Most Can fans will of course know them as an album band, but what's surprising about Can - The Singles is that they did actually manage to produce music which resembled pop many times, albeit in a pretty esoteric form. The jaunty "Turtles Have Short Legs" with the ear-wormy coda of "We can find it Out", or the funky as hell "I'm So Green" from arguably their finest long playing moment, 1972's Ege Bamyasi, are great pop moments, but twisted and psychedelic, propulsive and rhythmic, performed by masters of their chosen instrument.
There's no way any Can fan would head to the glorious funk stew of "Halleluwah", here in its four-minute edit, over the what the fuck-ness of the original twenty-minute version on the ''71 album Tago Mago, but when you're used to that version, hearing it within the confines of a pop edit does provide a new perspective. Likewise, shaving seven minutes from the title track of their Future Days album from ''75 and six minutes from " Vernal Equinox" transforms hypnotic space jams into challenging, radio-unfriendly songs that certainly got no airplay.
Another achievement of The Singles is how it explicitly highlights their rejection of musical boundaries, be it the funky jazz drumming of Liebezeit, the aforementioned "Halleluwah" (clearly an influence on the groundbreaking hip hop productions of Dilla and Check Your Head-era Beastie Boys) or the barely-there anti-guitar playing of Karoli (see also the work of Blixa Bargeld while in Nick Cave's Bad Seeds) creating the hollow style of what would become post punk, they delved into prog, electronica, African rhythms, psych, and - with the only hit on this compilation, 1976s "I Want More' - took a disco beat to create new wave before even punk was a thing.
There are flaws here which naturally come with a back catalogue which stuttered in terms of quality towards the end of their existence.
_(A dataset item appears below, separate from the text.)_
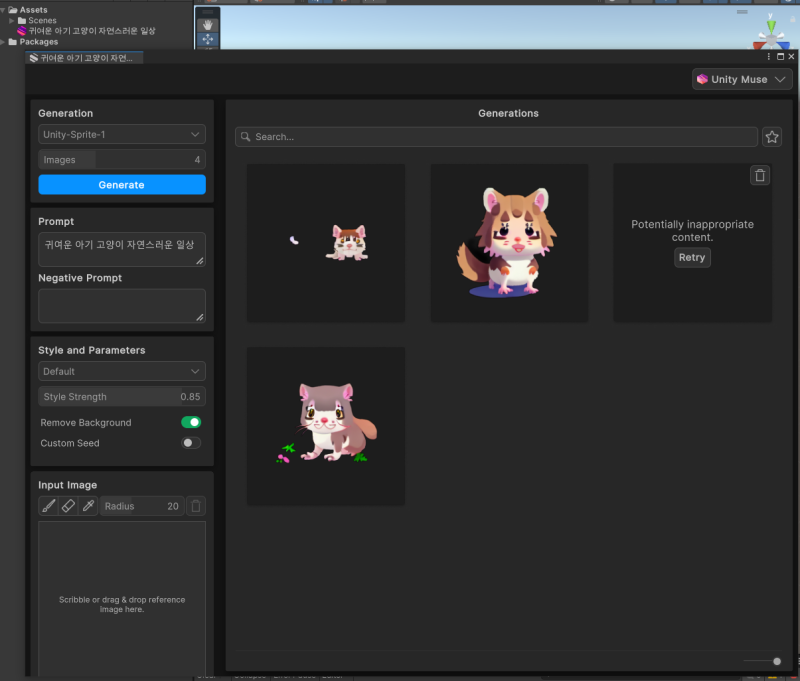Delete the inappropriate content generation
Screen dimensions: 800x681
[760, 175]
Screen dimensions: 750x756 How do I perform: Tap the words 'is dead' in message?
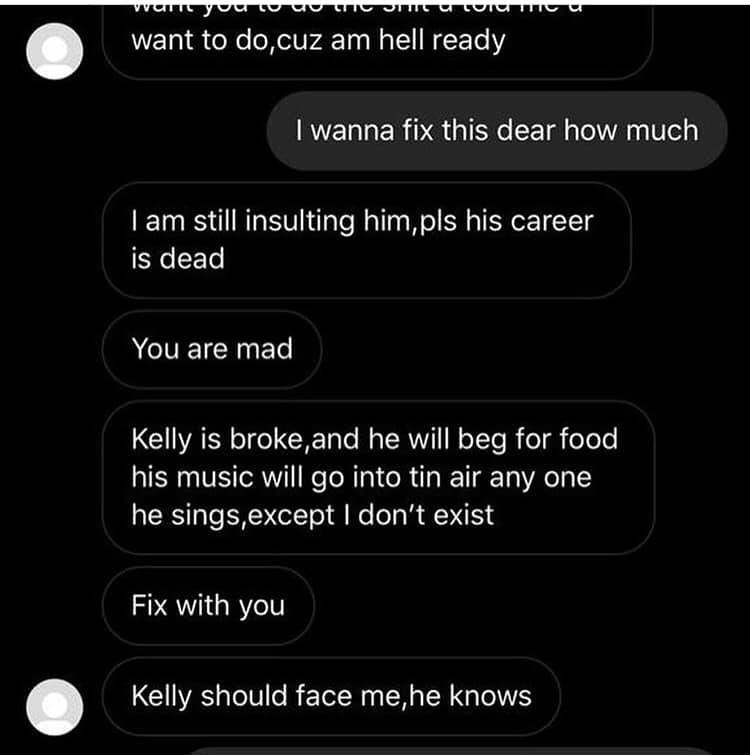click(178, 258)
After Suzuki's departure in 1973 and a gradual move from the band to production duties for Czukay, the music gradually became more conventional, the inclusion of dreadful covers of "Silent Night" and "Can-Can" are comedy krautrock by numbers but not actually funny, while "Hoolah Hoolah" - a single from their reformation in 1989 after a ten year break - only shows how any future compilations could benefit from a back catalogue editing similar to The Clash’s post Combat Rock material.
Sure, these are minor gripes and to truly get to grips with Can you need to head to the six albums from ‘69’s Monster Movie to Soon Over Babaluma in 1974, but as an entry level to this magnificent band, this more than suffices.